## TASK OBJECTIVE
Extract the lines of the items below verbatim, from the line containing "Task: Open the Sheet Id dropdown" through the end of the items, both ends included. Leave the pictures out of your answer.

## DATA RECORDS
------------------------------------
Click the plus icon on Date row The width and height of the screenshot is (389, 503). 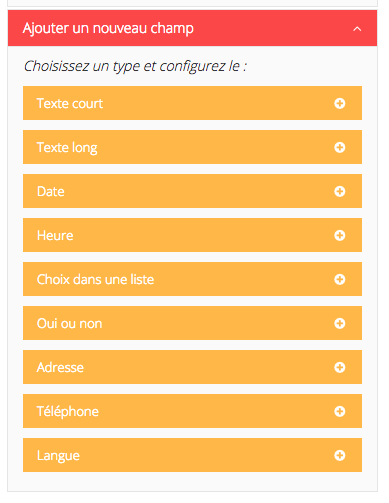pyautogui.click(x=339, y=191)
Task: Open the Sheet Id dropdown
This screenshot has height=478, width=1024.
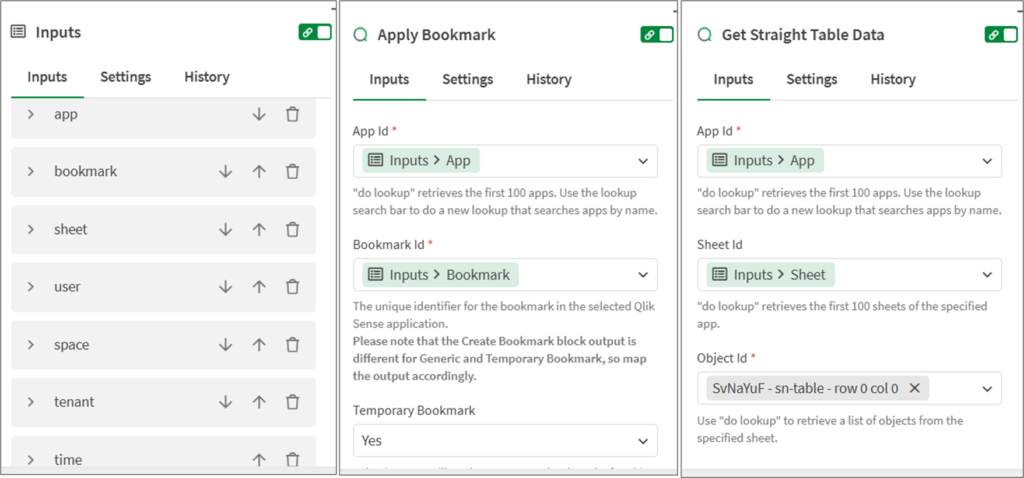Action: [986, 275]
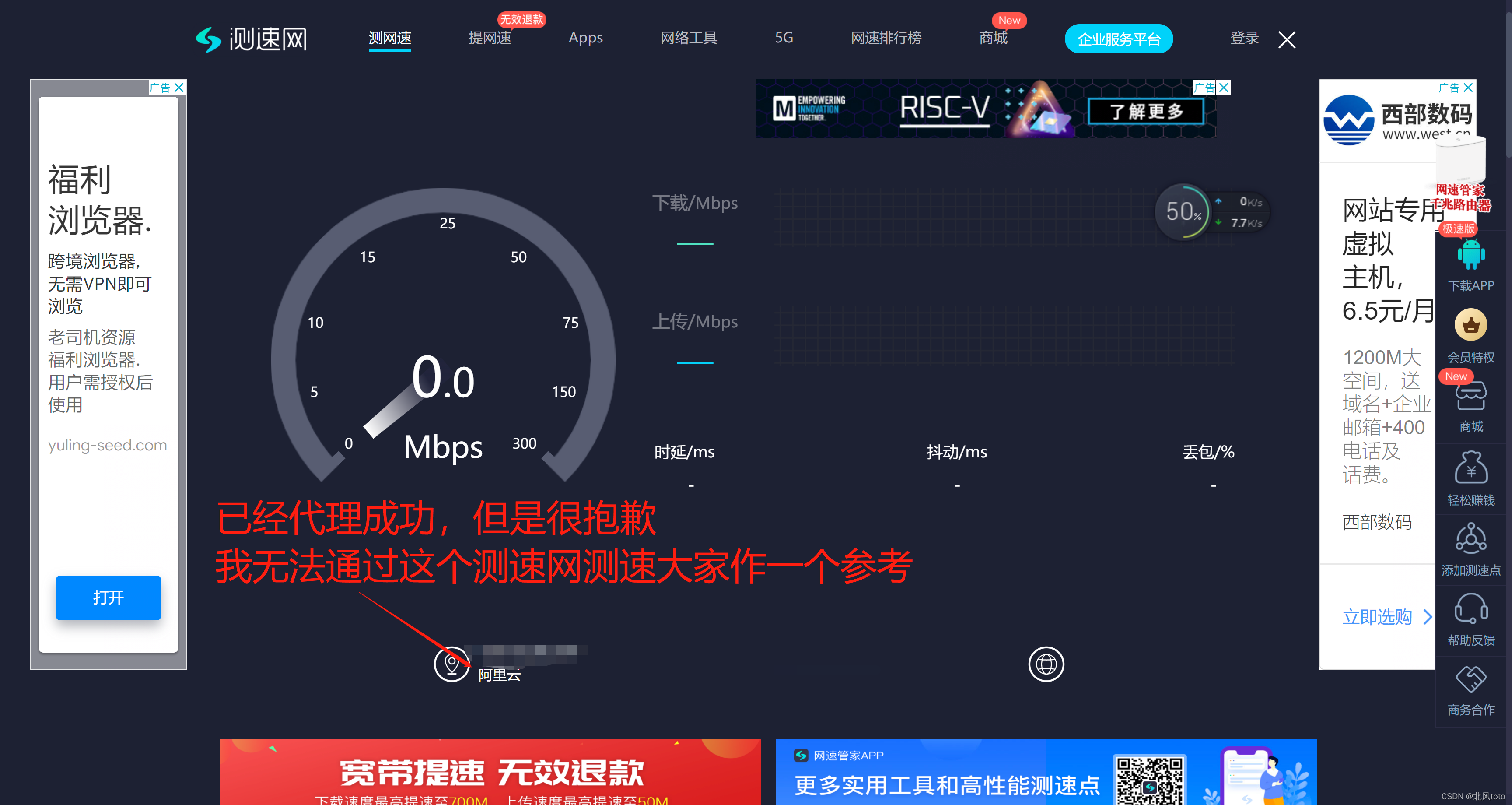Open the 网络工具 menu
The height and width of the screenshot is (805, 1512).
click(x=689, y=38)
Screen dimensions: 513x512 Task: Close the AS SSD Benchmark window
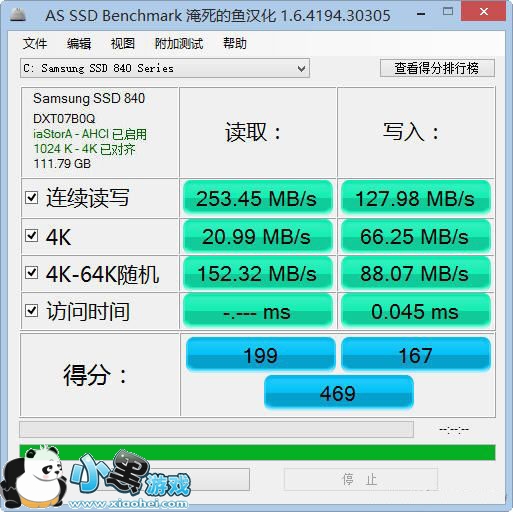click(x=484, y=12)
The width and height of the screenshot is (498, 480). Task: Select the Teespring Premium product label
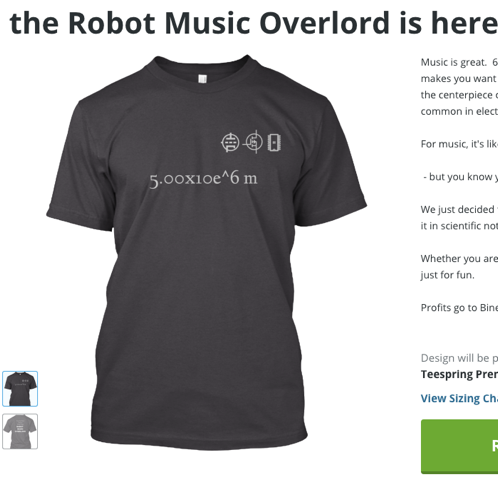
------------------------------------
## ANSWER IN FULL
Task: Open the Sheet Id dropdown
This screenshot has height=478, width=1024.
Action: [986, 275]
Open the 网络工具 menu
The height and width of the screenshot is (805, 1512).
click(x=689, y=38)
Screen dimensions: 513x512 Task: Close the AS SSD Benchmark window
click(x=484, y=12)
The width and height of the screenshot is (498, 480). Task: Select the Teespring Premium product label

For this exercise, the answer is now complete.